== EXERCISE DESCRIPTION ==
The word to find is "ordine". Copy each line of the material that contains it.

== DATA UNDER STUDY ==

—————

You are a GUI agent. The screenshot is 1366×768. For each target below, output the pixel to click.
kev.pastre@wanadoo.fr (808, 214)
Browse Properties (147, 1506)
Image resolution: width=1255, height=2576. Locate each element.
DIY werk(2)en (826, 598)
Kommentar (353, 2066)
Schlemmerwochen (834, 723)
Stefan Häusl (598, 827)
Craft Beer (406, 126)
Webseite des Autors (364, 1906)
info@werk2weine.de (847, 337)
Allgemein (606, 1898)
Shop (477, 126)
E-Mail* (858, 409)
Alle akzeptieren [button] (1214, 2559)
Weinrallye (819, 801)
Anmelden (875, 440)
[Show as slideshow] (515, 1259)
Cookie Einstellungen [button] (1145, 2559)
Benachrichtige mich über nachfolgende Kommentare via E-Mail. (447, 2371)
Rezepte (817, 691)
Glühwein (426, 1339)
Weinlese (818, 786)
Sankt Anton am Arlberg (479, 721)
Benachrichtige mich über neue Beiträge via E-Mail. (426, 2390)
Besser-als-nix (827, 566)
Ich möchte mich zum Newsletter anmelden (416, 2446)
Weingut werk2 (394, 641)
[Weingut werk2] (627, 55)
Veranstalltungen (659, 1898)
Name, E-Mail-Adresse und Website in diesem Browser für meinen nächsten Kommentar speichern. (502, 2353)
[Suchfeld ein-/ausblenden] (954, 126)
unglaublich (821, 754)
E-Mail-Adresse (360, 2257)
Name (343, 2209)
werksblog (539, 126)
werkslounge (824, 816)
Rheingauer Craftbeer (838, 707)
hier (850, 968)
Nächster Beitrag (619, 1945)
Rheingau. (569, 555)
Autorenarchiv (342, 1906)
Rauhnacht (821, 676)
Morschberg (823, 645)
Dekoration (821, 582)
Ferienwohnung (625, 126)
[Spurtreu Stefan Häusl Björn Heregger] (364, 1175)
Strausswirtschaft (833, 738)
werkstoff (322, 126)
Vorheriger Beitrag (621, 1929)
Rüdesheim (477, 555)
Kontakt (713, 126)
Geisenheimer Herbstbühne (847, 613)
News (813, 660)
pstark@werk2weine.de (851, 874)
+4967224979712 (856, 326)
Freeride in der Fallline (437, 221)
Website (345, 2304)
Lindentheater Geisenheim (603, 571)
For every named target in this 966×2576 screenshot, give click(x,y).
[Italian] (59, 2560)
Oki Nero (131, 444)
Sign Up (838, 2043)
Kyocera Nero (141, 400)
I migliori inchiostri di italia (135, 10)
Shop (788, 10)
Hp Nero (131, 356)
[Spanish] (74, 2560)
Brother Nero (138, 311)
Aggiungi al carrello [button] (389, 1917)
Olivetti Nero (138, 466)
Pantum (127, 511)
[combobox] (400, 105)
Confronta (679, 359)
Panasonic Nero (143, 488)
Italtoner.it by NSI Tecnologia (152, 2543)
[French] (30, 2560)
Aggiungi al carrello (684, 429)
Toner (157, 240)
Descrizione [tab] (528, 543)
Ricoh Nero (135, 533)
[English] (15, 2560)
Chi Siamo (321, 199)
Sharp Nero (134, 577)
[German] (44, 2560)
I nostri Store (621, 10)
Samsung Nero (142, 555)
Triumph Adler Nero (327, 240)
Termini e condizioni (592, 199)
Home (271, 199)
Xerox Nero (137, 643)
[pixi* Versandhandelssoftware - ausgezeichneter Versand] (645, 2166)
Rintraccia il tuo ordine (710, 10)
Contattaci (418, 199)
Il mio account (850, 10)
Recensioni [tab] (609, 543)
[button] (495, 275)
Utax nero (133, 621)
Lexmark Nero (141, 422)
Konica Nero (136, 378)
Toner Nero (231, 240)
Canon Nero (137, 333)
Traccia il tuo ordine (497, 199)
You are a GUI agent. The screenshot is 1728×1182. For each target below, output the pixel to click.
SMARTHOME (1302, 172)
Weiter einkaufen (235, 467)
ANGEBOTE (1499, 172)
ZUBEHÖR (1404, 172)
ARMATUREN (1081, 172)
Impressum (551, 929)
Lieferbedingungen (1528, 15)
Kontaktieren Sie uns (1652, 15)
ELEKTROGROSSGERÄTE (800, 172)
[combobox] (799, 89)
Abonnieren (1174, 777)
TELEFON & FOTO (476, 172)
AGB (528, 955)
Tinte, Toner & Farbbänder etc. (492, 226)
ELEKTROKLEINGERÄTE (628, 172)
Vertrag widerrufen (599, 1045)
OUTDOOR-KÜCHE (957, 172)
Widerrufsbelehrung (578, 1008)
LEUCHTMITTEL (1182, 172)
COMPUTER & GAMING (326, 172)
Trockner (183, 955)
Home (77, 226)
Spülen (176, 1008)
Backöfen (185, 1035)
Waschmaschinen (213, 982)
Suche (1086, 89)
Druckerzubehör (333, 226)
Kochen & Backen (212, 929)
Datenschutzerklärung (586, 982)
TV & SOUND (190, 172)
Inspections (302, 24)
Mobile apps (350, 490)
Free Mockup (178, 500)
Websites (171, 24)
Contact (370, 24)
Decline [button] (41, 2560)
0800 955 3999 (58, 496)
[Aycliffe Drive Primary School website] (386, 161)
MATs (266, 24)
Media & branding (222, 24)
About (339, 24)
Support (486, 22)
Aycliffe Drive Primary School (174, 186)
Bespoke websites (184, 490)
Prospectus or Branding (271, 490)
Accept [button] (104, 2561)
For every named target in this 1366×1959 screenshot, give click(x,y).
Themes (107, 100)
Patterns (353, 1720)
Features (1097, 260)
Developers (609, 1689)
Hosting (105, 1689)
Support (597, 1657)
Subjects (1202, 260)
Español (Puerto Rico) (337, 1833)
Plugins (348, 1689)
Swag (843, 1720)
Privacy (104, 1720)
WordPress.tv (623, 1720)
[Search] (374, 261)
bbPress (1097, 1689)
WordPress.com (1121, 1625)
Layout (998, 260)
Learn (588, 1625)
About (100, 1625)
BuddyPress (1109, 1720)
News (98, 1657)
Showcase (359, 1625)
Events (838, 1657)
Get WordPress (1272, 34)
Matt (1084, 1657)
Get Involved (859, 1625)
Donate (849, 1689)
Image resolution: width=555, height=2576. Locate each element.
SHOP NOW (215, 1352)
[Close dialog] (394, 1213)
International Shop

—————

== ANSWER FOR THIS EXERCISE ==
Rintraccia il tuo ordine (710, 10)
Traccia il tuo ordine (497, 199)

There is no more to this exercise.